* **ACTION ITEM**
Please read the post on thankfulness below and say how many months Blake fought for his life.

* **DOCUMENT SECTION**
This morning I settled into my same ol' routine as always.
1st things first....my drink, Coffee- check!
2nd thing...Blake's drink-check!
Music playing in the living room-check!
Playtime with Blake-check!
Daily morning Facebook-check!
I was surprised to see today, that in replace of the funny morning drama I usually read on this social media site I instead found people posting "30 days of Thankfulness".
For November in loo of thanksgiving people everyday are listing things in their life they are thankful for. As I am reading through the various post I looked down at my snuggle bug lying in my arms.
How could I possibly explain the things I am thankful for this year?
I am thankful that my son is alive.That after 4 long months fighting for his life Blake pulled through, and is doing so well. I am thankful that every morning I get to lay on the floor playing with him. That everyday I can play patty-cake with him and his smile takes my heart and makes it melt. I am just so honored to be his mommy, and so thankful to be able to watch him grow.
I am thankful to be at Zach and my home, on our couch, watching our tv, sleeping in our bed. I am thankful that after living in the Ronald McDonald house for so long that we can be at our home with our child, while so many others still sit at that house waiting to bring their child home. And even more heartbreaking some may never get to bring their child home, so I am thankful everyday that I was able to bring Blake home.
I am thankful that God blessed me with the opportunity to be the mother of twin boys. Such a miracle in itself to carry two boys... even if only for a little over 6 months. I am thankful I was able to feel both of my babies kick, and move inside my belly.

* **DATA EXTRACT**
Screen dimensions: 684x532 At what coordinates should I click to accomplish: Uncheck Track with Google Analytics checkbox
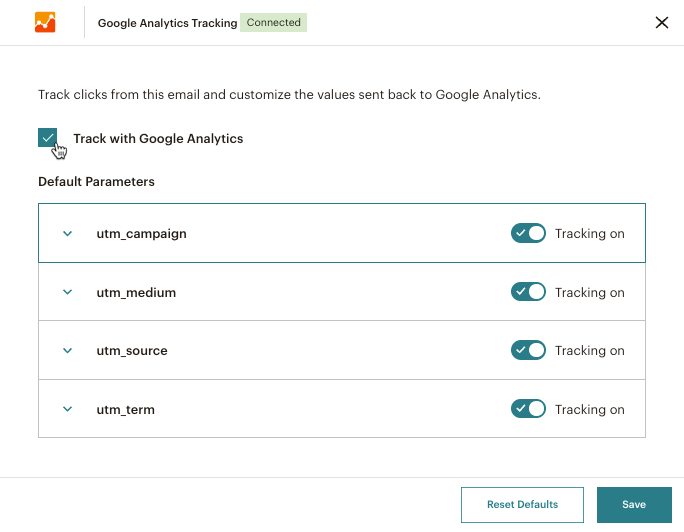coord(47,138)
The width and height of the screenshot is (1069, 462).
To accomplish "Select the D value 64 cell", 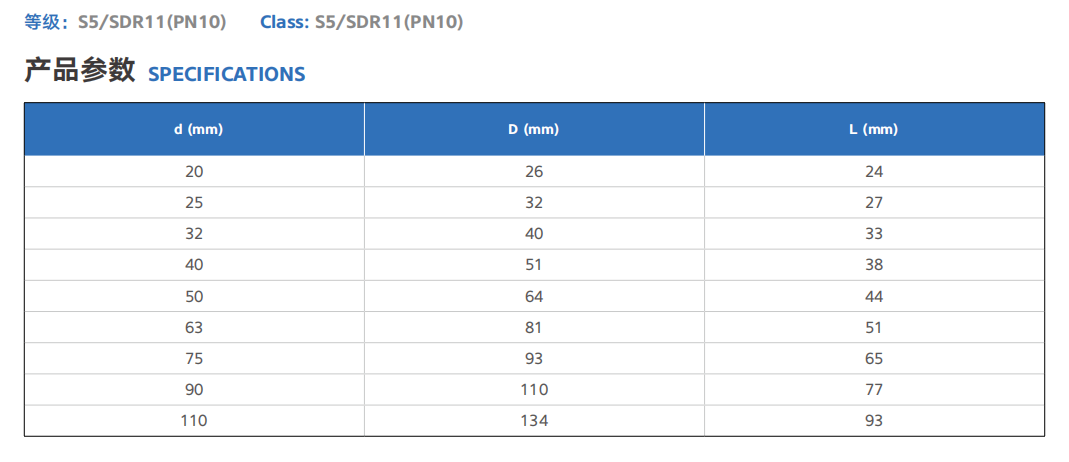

* **OUTPUT OF THE TASK**
Four months.